Exercise:
Please transcribe only the lines that run from the line bearing "Viewport: 648px width, 642px" to the end of the entries, keeping both end lines. Skip the pictures.

Records for the task:

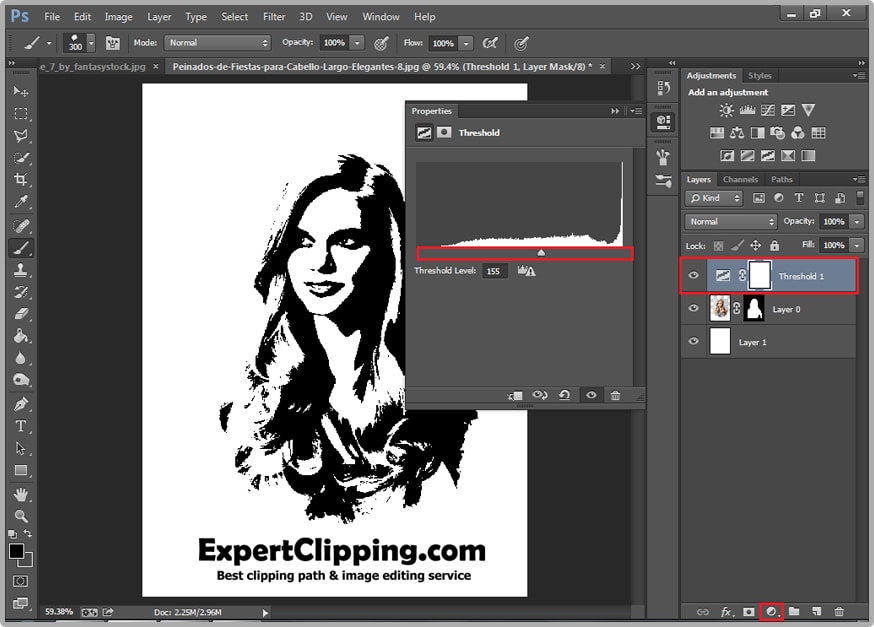This screenshot has height=627, width=874.
Task: Hide the Threshold 1 layer
Action: coord(694,276)
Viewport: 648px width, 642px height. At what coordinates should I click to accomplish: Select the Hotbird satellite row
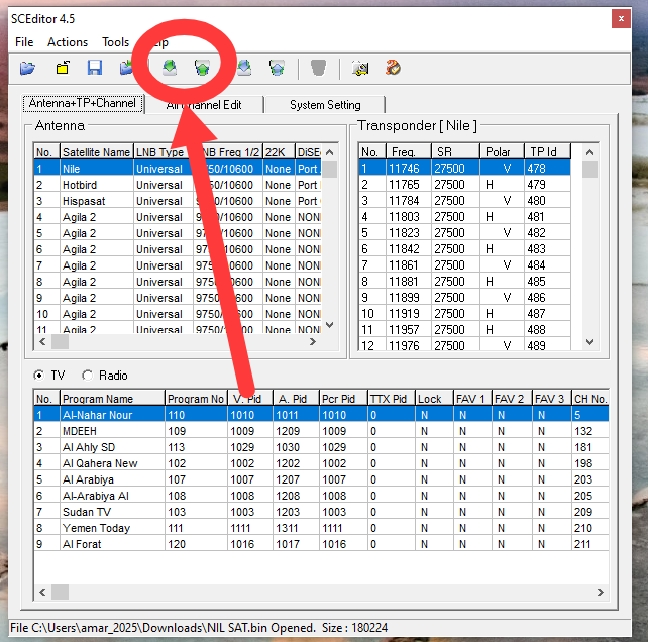(96, 185)

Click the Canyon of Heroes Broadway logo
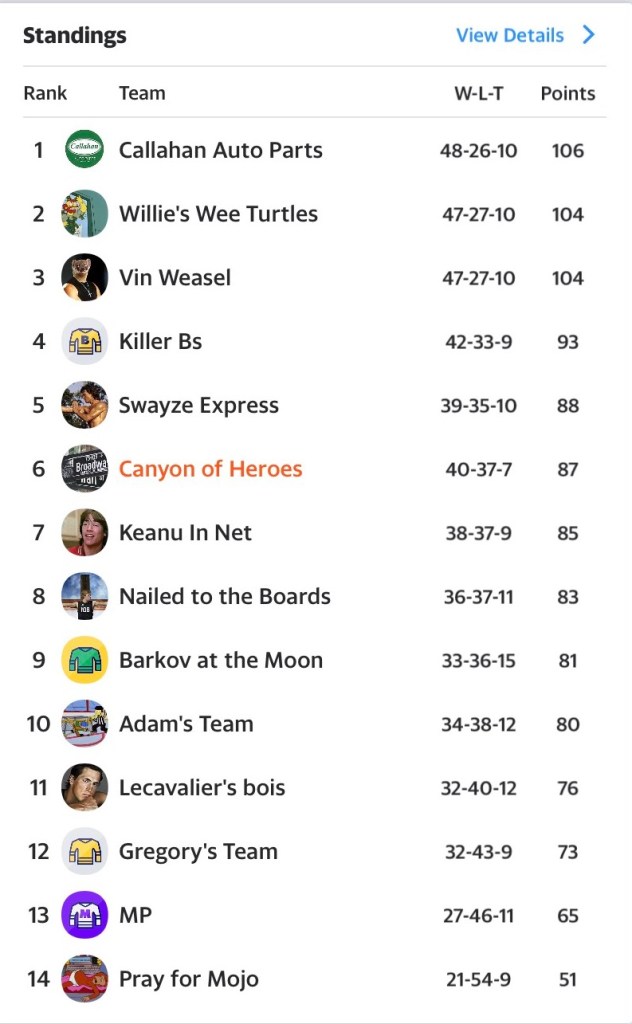[x=84, y=469]
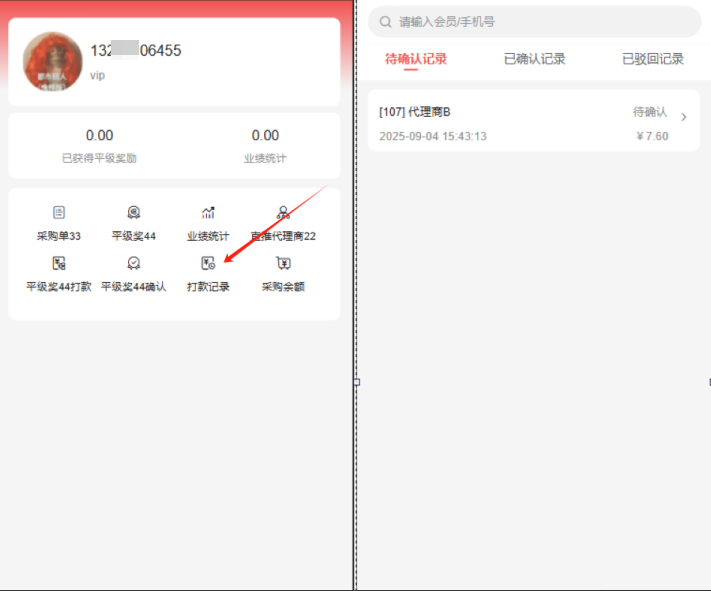This screenshot has height=591, width=711.
Task: Switch to the 已确认记录 tab
Action: click(534, 59)
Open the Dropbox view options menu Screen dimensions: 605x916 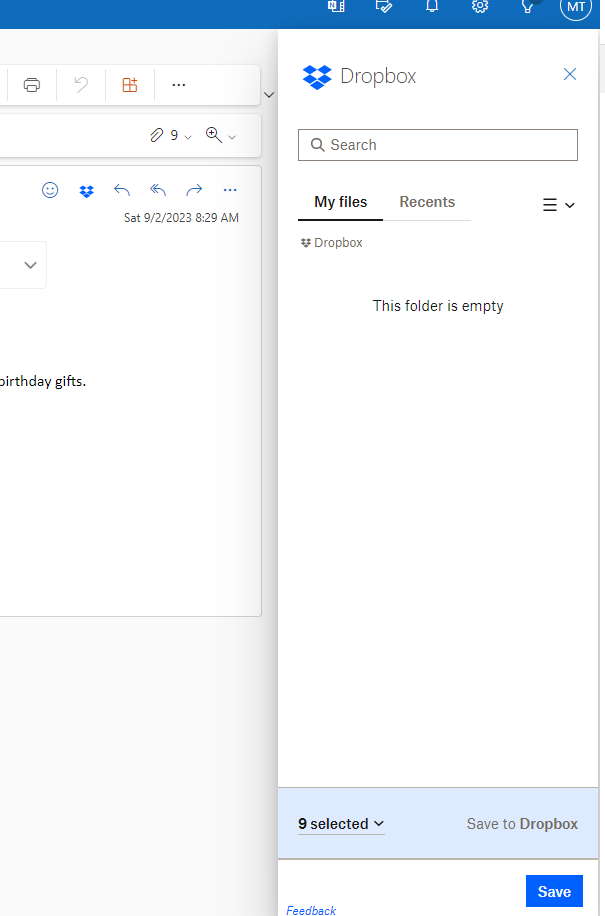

Exercise answer:
Viewport: 648px width, 642px height. At what coordinates should I click to accomplish: Select the Hotbird satellite row
(96, 185)

Click the Canyon of Heroes Broadway logo
[x=84, y=469]
This screenshot has height=591, width=711.
Task: Switch to the 已确认记录 tab
Action: click(534, 59)
Open the Dropbox view options menu Screen dimensions: 605x916 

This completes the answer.